Ma première trouvaille fut de trouver une trace de la mère de cet Arménien à Constantinople. Une plainte retrouvée de celle-ci contre son frère, drogman-traducteur pour l'ambassade de France à Constantinople. Nous avions un point de départ pour la recherche à l'étranger. Cette recherche a été réalisée sur Gallica qui possède également des journaux francophones de l'Empire ottoman.


Mais les recherches prirent une autre tournure et se recentrèrent essentiellement en France à la suite de la découverte d'articles dans l'Est Républicain. Un fait divers, une nouvelle fois : le compte rendu d'un procès à la cour d'assises de Meurthe-et-Moselle à Nancy, le jugement d'un féminicide : l'assassinat de l'épouse par son mari arménien. Cette découverte stupéfiante était une nouvelle fois très détaillée dans les journaux qui nous apprenaient les circonstances de l'assassinat par arme de la femme. Le compte rendu des deux jours du procès les 5 et 6 mai 1902 sont relatés. On y apprend les détails sordides de l'affaire : la dilapidation de la fortune de la dame par son mari, les maltraitances qu'elle subissait à Paris, battue et enfermée à domicile. La grossesse de l'épouse a été le déclenchement de cet acte prémédité. Le mari a voulu convaincre sa femme d'avorter, puis l'a isolée à Nancy pour trouver une nourrice pour se débarrasser de l'enfant. A Nancy, il va finalement de se procurer une arme à feu et finit par tirer sur sa femme en pleine rue. Celle-ci grièvement blessée désigne son agresseur aux témoins comme étant son mari qui finit par prendre la fuite. Pendant tout le procès, malgré les témoignages accablants de ses voisins, des témoins du drame, du médecin légiste, le mari niera avoir tué sa femme.
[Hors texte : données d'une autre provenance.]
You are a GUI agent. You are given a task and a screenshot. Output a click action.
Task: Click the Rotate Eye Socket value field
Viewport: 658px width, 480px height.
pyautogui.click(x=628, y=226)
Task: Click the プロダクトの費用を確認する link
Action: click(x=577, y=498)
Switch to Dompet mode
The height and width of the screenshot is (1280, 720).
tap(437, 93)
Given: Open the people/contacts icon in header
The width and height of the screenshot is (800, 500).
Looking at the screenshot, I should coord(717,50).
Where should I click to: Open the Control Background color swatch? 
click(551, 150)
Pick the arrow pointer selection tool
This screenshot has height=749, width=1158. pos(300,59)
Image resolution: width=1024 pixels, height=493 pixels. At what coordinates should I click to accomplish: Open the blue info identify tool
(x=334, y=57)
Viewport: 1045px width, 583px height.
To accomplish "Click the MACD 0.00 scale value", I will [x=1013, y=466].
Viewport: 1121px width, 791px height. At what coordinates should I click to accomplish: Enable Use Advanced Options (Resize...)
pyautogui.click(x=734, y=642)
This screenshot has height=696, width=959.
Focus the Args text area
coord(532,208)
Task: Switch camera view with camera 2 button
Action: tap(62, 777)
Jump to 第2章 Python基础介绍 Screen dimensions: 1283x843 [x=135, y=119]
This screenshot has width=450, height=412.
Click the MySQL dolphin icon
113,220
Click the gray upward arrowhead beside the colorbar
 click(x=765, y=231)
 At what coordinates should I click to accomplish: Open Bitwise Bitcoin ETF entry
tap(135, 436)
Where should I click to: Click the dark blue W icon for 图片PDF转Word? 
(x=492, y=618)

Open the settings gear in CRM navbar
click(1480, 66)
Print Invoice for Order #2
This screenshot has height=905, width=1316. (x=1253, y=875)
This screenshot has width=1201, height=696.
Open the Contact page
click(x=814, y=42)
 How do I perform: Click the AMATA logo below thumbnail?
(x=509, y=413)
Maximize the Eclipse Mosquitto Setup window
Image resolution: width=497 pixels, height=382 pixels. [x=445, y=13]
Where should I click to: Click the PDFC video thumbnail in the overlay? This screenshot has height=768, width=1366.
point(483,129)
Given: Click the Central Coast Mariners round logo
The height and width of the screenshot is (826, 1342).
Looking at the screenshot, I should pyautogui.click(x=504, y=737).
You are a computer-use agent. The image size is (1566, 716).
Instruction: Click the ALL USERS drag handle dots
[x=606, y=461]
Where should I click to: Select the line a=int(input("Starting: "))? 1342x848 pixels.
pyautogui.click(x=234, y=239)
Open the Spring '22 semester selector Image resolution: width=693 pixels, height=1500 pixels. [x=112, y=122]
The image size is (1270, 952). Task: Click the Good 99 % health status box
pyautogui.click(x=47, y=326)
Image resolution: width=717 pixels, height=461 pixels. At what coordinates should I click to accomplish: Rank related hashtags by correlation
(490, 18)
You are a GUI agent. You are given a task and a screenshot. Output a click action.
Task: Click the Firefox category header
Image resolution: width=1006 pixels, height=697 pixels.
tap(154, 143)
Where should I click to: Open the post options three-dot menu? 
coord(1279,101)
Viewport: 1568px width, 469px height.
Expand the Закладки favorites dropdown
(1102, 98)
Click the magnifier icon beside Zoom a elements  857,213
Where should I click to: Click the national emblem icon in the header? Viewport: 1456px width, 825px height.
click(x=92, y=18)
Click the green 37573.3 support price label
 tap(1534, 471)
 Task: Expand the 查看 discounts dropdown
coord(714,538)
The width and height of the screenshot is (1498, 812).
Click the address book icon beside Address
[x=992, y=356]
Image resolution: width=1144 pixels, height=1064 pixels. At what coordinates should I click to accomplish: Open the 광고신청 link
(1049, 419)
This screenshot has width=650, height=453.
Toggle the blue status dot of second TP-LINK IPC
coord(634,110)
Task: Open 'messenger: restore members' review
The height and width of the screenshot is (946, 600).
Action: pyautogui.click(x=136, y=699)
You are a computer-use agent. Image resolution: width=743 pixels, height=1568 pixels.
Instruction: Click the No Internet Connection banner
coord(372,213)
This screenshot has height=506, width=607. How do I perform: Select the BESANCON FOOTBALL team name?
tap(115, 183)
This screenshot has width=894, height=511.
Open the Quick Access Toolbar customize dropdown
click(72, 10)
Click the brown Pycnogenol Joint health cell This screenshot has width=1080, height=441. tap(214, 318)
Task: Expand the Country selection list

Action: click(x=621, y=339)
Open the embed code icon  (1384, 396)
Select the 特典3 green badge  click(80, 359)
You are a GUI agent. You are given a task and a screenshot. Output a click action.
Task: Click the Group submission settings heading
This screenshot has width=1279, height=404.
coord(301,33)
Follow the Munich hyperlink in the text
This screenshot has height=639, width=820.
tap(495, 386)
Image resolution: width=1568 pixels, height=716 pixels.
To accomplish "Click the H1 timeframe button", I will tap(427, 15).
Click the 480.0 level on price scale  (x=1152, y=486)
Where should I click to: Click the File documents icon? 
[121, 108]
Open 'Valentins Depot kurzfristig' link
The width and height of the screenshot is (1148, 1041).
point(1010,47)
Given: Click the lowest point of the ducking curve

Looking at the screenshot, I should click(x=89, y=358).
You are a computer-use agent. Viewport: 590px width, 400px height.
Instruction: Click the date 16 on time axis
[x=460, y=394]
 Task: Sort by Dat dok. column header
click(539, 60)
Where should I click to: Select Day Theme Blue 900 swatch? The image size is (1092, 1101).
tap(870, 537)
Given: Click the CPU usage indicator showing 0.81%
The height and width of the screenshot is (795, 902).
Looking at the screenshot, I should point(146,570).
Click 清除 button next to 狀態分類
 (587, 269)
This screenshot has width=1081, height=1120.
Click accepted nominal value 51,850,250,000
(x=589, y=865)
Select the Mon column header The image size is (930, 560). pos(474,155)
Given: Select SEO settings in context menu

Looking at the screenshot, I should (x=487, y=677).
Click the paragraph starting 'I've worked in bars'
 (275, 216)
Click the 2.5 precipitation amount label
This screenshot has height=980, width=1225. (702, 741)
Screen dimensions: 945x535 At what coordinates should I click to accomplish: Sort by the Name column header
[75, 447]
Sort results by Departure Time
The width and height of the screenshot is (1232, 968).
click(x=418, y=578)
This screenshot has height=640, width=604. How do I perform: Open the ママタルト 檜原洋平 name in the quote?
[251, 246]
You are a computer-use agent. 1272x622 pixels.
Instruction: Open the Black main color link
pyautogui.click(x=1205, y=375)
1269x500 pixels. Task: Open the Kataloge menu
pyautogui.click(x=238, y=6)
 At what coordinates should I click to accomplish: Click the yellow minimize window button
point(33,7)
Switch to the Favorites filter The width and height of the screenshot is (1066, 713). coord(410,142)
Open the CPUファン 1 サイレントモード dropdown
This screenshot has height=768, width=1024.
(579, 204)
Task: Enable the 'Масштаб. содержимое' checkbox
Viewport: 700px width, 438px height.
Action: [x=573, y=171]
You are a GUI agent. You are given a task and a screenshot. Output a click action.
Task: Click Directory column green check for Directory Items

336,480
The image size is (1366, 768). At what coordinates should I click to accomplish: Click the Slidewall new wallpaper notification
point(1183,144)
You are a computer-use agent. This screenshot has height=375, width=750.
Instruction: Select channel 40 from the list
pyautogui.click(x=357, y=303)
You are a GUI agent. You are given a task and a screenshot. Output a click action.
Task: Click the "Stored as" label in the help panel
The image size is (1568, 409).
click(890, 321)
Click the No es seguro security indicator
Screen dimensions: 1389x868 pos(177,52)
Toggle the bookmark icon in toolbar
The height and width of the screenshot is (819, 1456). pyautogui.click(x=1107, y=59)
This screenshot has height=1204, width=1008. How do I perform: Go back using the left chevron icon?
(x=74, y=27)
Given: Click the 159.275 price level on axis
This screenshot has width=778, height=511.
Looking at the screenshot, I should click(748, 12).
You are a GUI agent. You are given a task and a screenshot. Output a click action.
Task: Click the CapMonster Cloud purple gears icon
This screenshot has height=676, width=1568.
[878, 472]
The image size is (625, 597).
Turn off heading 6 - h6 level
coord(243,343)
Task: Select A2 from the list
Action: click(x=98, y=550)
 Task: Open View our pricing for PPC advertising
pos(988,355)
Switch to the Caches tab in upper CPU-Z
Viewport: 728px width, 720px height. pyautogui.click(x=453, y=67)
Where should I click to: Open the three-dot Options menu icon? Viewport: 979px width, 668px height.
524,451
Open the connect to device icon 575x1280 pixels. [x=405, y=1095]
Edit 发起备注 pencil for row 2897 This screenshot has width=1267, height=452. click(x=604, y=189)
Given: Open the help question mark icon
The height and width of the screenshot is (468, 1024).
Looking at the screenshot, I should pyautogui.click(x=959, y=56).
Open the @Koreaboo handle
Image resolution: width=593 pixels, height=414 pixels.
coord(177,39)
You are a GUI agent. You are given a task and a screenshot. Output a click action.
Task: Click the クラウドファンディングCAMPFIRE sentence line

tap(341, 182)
Il sera condamné à l'issue du procès 20 ans de travaux forcés. J'ai pu retrouver ensuite son décès survenu à Saint-Laurent-du-Maroni en Guyane quelques années plus tard. En une demi-journée, avec Gallica, j'ai pu retracer la destinée tragique en France de cette famille qu'on supposait émigrée dans l'Empire ottoman, avant le génocide.